# Your task:
The exercise calls for exact output of the lines between the one that contains "Focus the Email input field" and the end of the data, with both ends kept and pictures left out.

# Extracted material:
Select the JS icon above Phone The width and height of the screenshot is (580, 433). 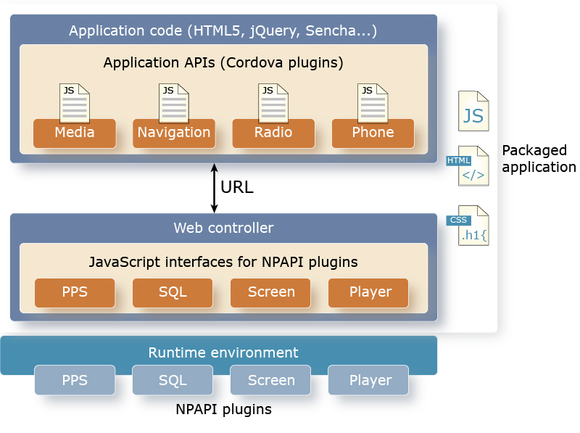372,104
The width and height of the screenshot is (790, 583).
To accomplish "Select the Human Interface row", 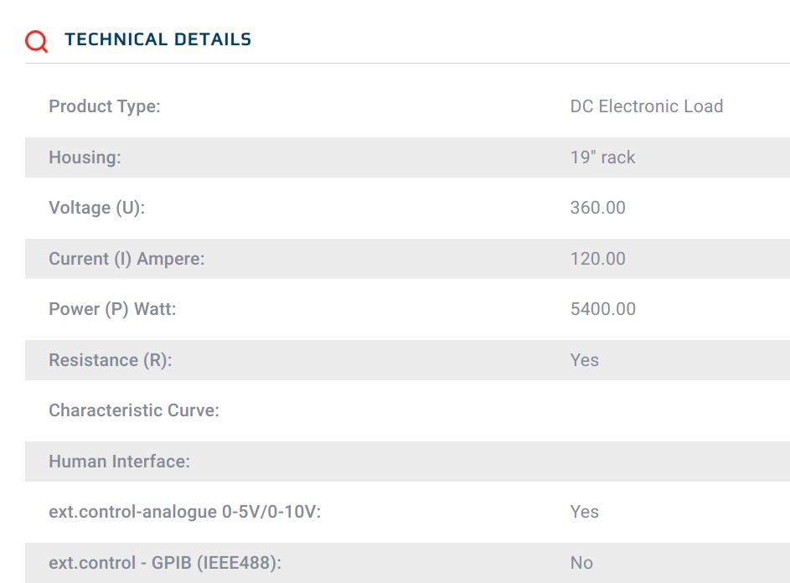I will tap(408, 461).
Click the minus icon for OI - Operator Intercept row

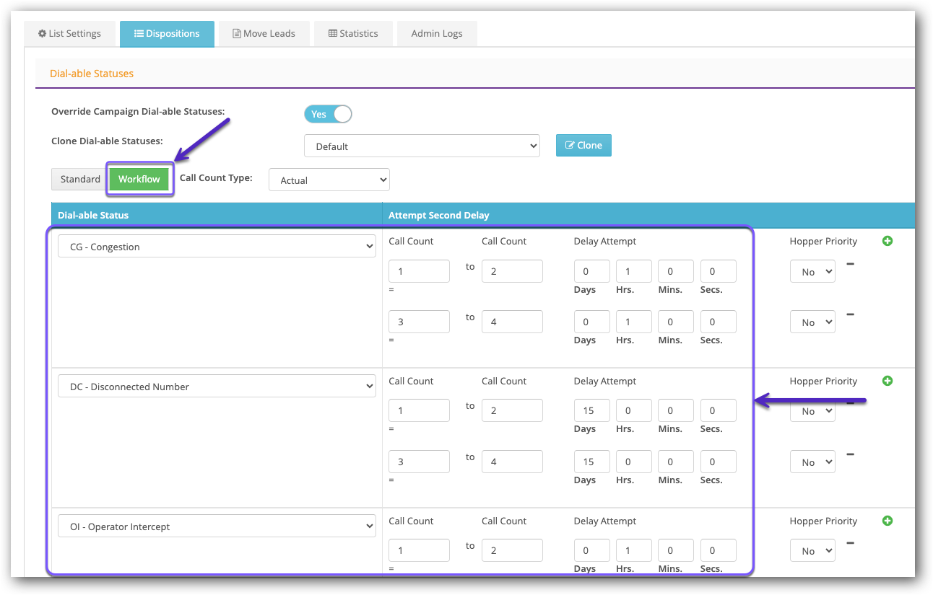coord(851,543)
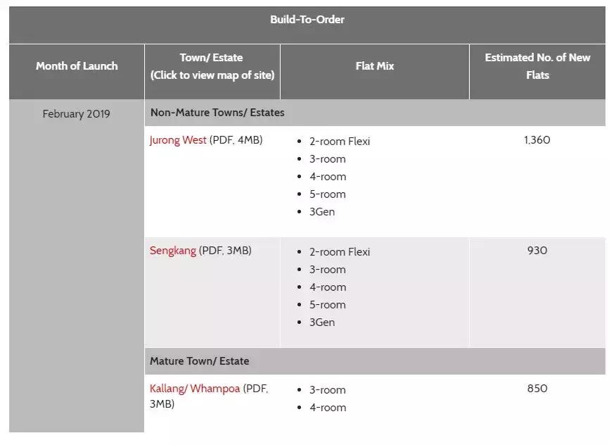Open the Jurong West site map link
609x445 pixels.
coord(178,140)
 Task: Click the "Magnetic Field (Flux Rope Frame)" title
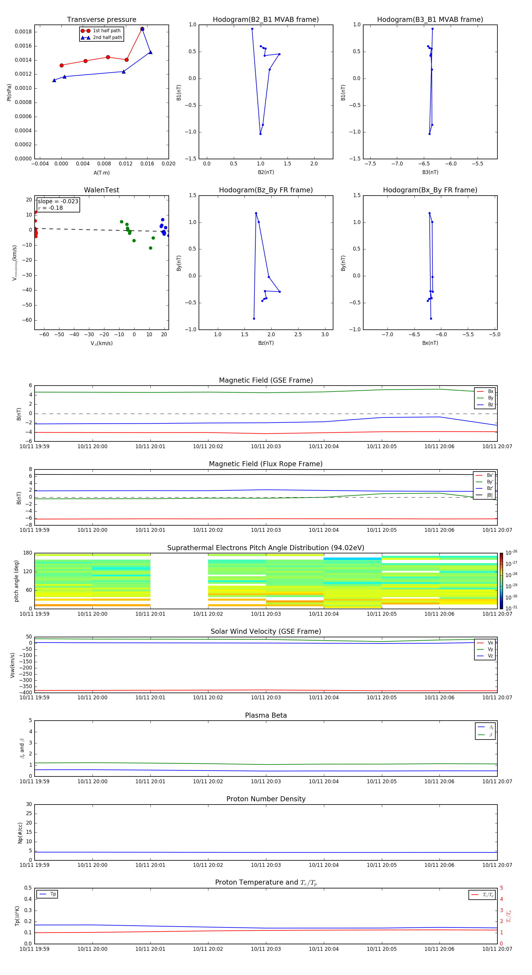[265, 464]
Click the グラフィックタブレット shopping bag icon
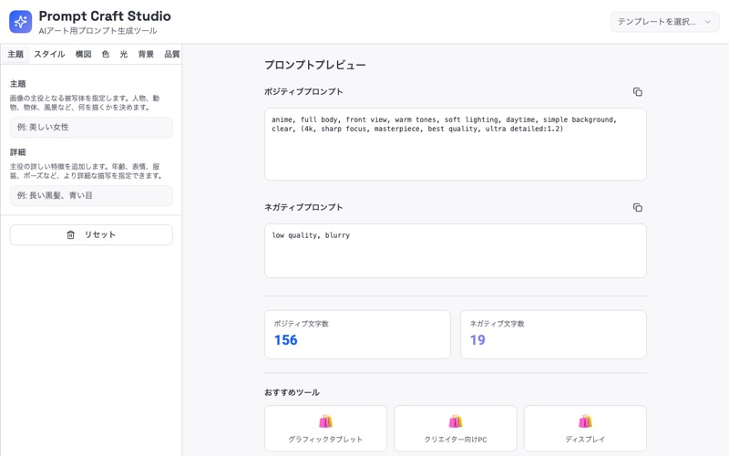 [x=325, y=421]

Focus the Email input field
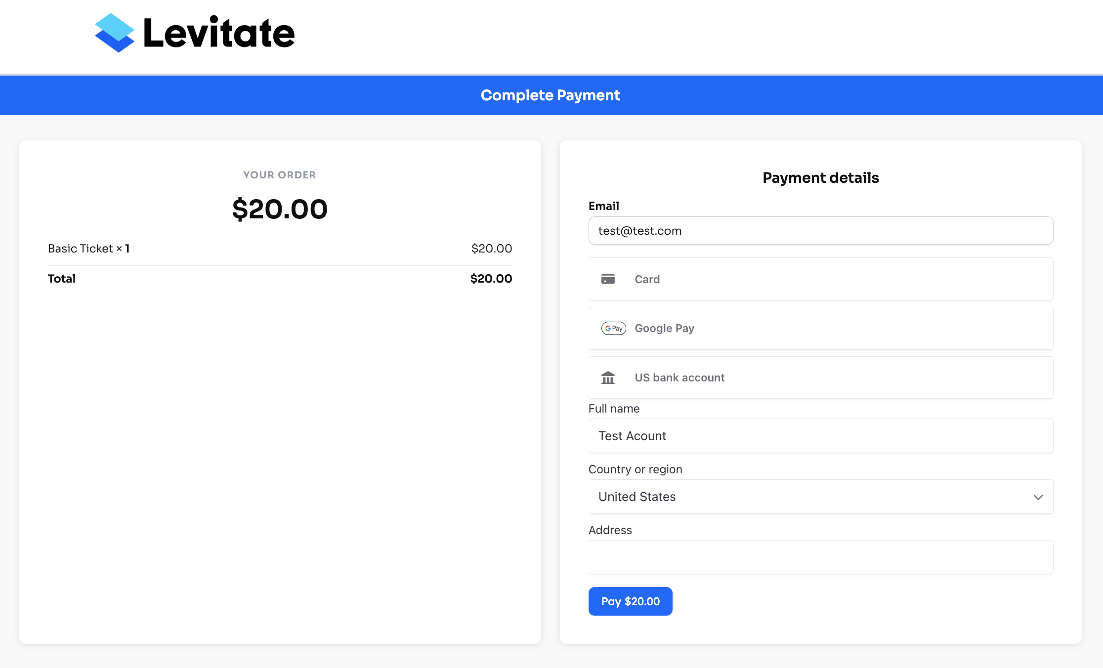[820, 231]
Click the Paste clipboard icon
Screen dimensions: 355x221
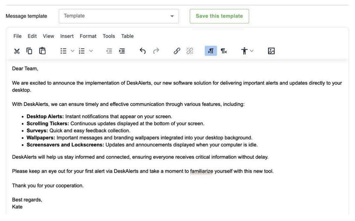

# Written response:
Focus the Email input field
[820, 231]
Click the Paste clipboard icon
Screen dimensions: 355x221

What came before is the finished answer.